Guest binding is governed by multiple stimuli in low-symmetry metal-organic cages containing bis-pyridyl(imine) vertices

Inspired by natural systems, metal-organic cages with well-defined shapes and cavities can be tuned for different guest-binding functions. Here, we report the construction of two types of cage frameworks: an M^II₁₂L₈ (M = Zn^II and Co^II) pseudo-cuboctahedral architecture 1 and a rarer M^II₉L₈ (M = Zn^II and Co^II) pseudo-Johnson-solid-type (J₅₁) framework 2. Both structures form from the same boron-containing triamine subcomponent, and each one incorporates hexacoordinate metal vertices chelated by only two bidentate pyridyl(imine) arms. Such vertices provide the cages with the flexibility required to form lower-symmetry architectures, and they also facilitate reversible disassembly in response to fluoride.

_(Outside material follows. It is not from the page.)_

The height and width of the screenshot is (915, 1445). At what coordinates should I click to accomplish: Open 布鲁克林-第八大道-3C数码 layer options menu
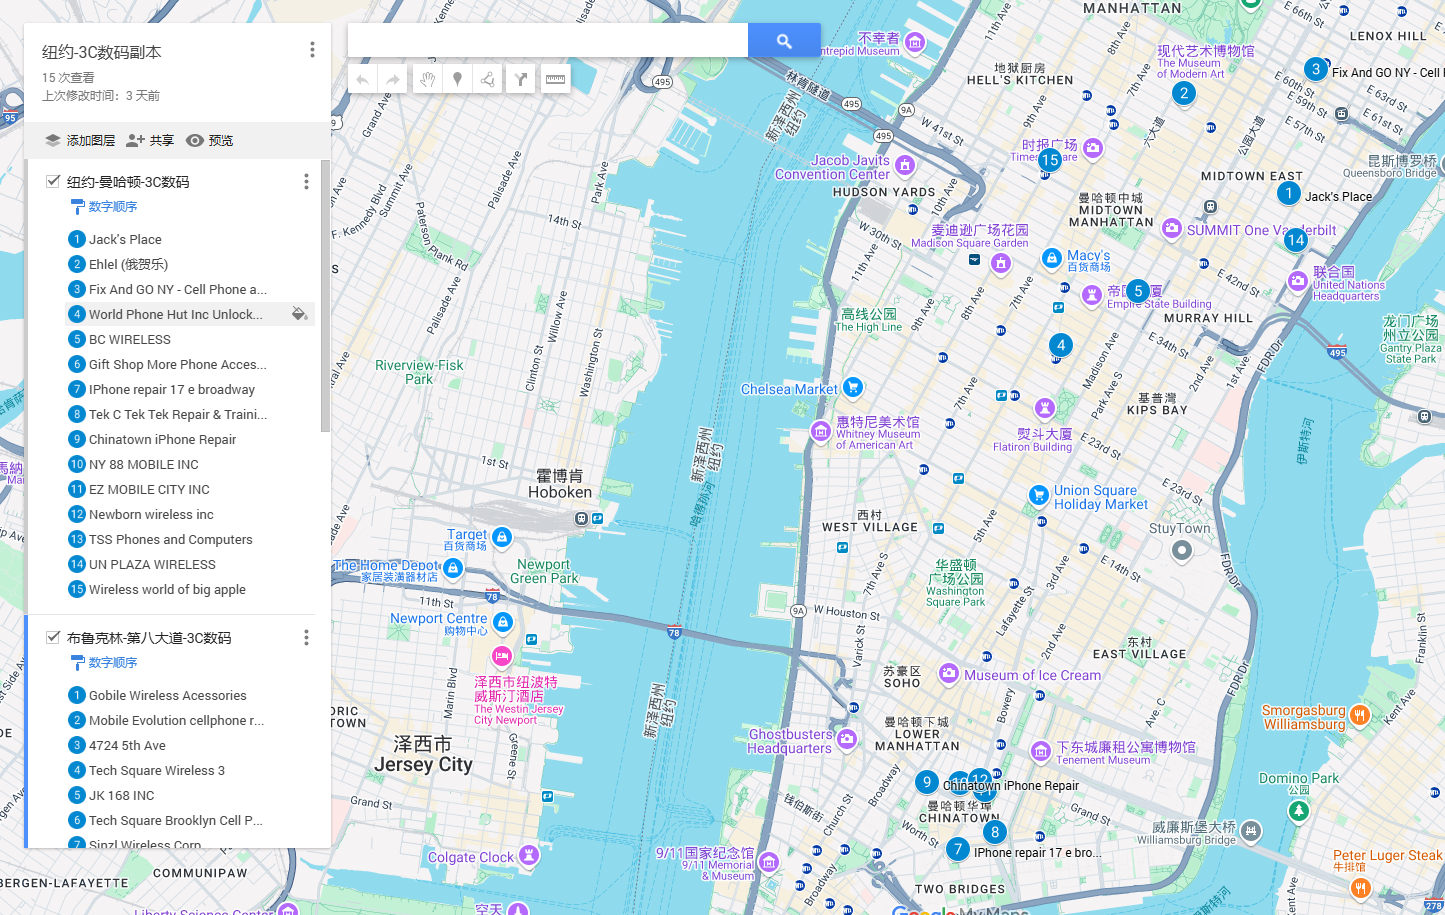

These cages were also shown to respond to other chemical stimuli enabling transformation between cage structures. Cage 1 bound different guest molecules, including the anticancer drug paclitaxel, C-methylcalix[4]resorcinarene, and tetraphenylborates. The release of paclitaxel by 1 was stimulated by fluoride or chloride, highlighting the potential for applications in natural product separation and drug delivery.